Data for analysis:
Start of Block
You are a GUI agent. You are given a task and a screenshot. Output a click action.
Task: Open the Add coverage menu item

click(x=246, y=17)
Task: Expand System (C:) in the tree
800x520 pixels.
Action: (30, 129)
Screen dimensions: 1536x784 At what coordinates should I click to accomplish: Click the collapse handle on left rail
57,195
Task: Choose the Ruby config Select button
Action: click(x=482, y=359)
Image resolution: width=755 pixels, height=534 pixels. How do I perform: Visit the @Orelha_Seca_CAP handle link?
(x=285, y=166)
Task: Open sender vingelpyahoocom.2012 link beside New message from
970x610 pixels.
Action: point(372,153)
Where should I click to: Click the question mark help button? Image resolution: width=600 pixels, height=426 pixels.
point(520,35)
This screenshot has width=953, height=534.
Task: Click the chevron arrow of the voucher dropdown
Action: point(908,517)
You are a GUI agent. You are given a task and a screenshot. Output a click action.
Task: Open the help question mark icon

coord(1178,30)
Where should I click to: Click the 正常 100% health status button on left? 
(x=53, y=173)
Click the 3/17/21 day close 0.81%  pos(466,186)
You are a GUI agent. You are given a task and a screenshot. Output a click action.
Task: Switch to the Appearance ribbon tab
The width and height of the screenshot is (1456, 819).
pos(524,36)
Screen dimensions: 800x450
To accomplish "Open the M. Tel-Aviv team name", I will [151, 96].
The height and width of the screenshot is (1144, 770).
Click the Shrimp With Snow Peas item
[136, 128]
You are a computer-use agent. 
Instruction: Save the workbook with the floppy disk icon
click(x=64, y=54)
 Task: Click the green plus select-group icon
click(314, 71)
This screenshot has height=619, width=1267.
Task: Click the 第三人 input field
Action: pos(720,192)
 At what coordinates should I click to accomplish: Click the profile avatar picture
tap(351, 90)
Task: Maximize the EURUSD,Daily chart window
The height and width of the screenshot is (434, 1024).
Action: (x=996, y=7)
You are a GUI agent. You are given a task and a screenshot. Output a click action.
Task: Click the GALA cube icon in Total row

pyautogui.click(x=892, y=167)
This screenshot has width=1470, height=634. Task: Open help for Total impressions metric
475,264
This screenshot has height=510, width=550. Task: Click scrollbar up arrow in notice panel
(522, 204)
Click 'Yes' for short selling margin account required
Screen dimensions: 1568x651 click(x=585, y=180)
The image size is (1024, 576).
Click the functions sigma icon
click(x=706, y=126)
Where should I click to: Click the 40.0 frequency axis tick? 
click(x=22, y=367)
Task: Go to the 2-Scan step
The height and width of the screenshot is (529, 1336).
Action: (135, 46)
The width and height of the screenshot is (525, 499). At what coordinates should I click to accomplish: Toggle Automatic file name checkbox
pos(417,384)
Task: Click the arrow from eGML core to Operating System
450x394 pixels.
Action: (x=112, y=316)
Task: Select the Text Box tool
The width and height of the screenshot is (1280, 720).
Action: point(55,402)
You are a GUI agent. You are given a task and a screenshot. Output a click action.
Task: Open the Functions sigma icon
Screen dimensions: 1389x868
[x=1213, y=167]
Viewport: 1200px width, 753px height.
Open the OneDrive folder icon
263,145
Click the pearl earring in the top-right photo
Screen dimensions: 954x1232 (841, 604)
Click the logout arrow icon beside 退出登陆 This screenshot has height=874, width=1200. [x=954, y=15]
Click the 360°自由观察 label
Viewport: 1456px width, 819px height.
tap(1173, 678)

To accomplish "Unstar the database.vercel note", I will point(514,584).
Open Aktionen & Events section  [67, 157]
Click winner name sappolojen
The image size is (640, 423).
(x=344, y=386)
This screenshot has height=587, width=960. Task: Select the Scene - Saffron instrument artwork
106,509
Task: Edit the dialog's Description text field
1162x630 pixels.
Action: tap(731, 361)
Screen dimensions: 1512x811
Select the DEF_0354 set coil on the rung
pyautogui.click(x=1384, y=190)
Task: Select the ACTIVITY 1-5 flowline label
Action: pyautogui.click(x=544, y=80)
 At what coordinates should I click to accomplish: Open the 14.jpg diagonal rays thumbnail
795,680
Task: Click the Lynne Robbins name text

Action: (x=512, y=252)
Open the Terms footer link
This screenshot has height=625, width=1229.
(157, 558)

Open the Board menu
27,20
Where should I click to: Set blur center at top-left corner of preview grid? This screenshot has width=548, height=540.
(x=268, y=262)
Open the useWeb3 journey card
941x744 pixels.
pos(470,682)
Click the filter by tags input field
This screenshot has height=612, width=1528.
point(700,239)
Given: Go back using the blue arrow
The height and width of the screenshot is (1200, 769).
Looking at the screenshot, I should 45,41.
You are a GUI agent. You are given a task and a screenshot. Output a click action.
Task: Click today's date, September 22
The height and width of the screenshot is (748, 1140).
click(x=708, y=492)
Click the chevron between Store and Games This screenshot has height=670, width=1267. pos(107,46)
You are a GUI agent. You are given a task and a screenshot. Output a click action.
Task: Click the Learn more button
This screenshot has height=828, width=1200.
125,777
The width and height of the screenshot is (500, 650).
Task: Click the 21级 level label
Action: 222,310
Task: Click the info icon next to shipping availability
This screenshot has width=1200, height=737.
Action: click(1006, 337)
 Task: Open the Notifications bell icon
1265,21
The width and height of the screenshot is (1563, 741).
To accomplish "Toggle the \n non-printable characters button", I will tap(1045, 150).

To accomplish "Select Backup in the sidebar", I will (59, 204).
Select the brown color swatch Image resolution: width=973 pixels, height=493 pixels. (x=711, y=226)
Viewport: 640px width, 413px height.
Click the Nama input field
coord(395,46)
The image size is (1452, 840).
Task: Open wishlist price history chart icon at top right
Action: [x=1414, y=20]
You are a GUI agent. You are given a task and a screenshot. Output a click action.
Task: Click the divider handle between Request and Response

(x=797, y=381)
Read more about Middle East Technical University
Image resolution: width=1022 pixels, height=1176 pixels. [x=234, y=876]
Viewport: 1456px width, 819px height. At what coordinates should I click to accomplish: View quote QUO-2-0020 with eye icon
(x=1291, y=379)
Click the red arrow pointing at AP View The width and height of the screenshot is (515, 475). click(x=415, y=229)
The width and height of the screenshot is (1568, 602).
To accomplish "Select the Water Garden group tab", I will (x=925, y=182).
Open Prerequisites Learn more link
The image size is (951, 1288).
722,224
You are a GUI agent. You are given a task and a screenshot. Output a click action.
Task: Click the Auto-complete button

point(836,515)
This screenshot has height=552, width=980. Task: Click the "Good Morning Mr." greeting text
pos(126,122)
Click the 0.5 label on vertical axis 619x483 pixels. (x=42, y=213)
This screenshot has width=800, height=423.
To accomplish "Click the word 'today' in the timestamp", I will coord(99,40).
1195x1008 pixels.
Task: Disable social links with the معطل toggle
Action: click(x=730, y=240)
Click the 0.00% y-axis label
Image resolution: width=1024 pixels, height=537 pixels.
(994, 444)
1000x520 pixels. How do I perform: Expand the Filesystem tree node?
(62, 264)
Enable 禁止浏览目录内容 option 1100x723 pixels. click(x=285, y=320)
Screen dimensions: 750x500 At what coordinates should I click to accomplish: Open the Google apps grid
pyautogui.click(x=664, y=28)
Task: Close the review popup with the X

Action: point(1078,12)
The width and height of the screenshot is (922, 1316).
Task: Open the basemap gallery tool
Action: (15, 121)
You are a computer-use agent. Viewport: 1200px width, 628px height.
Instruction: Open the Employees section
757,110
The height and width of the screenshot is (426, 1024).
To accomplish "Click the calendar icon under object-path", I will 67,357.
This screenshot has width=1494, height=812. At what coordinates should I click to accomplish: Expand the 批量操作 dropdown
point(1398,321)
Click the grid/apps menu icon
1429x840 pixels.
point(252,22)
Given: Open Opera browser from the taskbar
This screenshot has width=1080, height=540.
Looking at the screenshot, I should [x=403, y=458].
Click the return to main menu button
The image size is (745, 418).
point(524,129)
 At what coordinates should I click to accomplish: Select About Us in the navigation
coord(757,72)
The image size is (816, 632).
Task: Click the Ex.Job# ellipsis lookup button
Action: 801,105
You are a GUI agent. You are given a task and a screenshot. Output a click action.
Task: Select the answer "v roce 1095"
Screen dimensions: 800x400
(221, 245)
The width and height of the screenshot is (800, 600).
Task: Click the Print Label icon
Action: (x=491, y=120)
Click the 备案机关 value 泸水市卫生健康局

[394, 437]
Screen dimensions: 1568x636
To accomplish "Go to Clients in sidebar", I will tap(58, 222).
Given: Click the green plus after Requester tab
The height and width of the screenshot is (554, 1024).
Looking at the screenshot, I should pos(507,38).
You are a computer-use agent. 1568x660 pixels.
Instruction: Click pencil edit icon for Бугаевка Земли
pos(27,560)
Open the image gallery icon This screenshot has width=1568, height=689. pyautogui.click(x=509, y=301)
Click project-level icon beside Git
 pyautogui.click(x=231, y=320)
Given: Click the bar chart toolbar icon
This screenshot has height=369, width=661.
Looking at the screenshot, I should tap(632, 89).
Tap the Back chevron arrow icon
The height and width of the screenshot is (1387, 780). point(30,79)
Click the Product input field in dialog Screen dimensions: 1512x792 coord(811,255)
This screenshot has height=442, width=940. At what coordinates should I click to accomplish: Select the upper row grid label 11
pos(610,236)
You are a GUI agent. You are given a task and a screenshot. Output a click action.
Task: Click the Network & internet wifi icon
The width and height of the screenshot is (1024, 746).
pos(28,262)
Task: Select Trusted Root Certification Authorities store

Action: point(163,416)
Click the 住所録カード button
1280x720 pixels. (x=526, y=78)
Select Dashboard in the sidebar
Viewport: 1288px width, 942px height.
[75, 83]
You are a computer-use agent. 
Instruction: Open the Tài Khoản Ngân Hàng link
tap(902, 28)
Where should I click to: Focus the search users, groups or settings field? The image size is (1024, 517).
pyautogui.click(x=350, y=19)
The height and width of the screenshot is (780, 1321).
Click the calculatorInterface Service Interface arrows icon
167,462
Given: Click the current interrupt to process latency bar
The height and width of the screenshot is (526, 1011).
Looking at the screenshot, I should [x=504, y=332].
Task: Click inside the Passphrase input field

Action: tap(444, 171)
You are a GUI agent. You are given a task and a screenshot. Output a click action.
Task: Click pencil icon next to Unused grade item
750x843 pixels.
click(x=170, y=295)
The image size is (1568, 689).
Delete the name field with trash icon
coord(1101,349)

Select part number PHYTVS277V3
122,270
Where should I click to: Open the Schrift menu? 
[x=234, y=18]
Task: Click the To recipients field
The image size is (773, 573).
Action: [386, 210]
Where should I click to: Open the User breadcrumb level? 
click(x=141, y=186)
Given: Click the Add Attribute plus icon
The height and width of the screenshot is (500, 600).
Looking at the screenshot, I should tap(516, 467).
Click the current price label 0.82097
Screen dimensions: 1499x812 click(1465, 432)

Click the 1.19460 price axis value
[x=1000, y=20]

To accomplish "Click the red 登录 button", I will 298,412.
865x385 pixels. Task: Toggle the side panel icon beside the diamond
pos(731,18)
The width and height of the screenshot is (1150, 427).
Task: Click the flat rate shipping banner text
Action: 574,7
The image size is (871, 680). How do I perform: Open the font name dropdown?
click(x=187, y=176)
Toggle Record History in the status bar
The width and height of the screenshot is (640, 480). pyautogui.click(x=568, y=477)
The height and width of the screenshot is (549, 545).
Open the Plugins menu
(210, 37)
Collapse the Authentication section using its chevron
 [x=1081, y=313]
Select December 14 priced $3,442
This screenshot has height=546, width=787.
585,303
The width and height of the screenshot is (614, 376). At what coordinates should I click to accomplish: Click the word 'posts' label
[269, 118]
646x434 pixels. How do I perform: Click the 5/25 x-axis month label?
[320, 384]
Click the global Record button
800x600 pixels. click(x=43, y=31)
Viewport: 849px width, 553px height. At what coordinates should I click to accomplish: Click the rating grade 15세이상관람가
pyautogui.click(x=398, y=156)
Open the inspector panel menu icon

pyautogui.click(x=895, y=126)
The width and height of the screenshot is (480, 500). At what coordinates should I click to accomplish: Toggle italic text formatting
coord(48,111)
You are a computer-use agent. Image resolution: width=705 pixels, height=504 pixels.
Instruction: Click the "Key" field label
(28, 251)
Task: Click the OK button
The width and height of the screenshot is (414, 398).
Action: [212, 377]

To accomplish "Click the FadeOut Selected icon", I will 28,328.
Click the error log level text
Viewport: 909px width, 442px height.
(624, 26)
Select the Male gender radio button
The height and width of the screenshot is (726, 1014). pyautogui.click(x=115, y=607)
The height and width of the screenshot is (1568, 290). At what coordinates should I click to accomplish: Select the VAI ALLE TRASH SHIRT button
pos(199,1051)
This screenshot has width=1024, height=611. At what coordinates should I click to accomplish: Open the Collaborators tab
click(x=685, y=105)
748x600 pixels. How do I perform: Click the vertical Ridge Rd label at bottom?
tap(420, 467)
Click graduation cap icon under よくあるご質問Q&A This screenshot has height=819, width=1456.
End of Block
Exercise goal:
Up to and including the line with "Screen dimensions: 800x450", repeat the data exactly, starting from its first line; nothing else belongs in the response.

Result for this exercise:
You are a GUI agent. You are given a task and a screenshot. Output a click action.
Task: Open the Add coverage menu item

click(x=246, y=17)
Task: Expand System (C:) in the tree
800x520 pixels.
Action: (30, 129)
Screen dimensions: 1536x784 At what coordinates should I click to accomplish: Click the collapse handle on left rail
57,195
Task: Choose the Ruby config Select button
Action: click(x=482, y=359)
Image resolution: width=755 pixels, height=534 pixels. How do I perform: Visit the @Orelha_Seca_CAP handle link?
(x=285, y=166)
Task: Open sender vingelpyahoocom.2012 link beside New message from
970x610 pixels.
Action: point(372,153)
Where should I click to: Click the question mark help button? Image resolution: width=600 pixels, height=426 pixels.
point(520,35)
This screenshot has width=953, height=534.
Task: Click the chevron arrow of the voucher dropdown
Action: point(908,517)
You are a GUI agent. You are given a task and a screenshot. Output a click action.
Task: Open the help question mark icon

coord(1178,30)
Where should I click to: Click the 正常 100% health status button on left? 
(x=53, y=173)
Click the 3/17/21 day close 0.81%  pos(466,186)
You are a GUI agent. You are given a task and a screenshot. Output a click action.
Task: Switch to the Appearance ribbon tab
The width and height of the screenshot is (1456, 819).
pos(524,36)
Screen dimensions: 800x450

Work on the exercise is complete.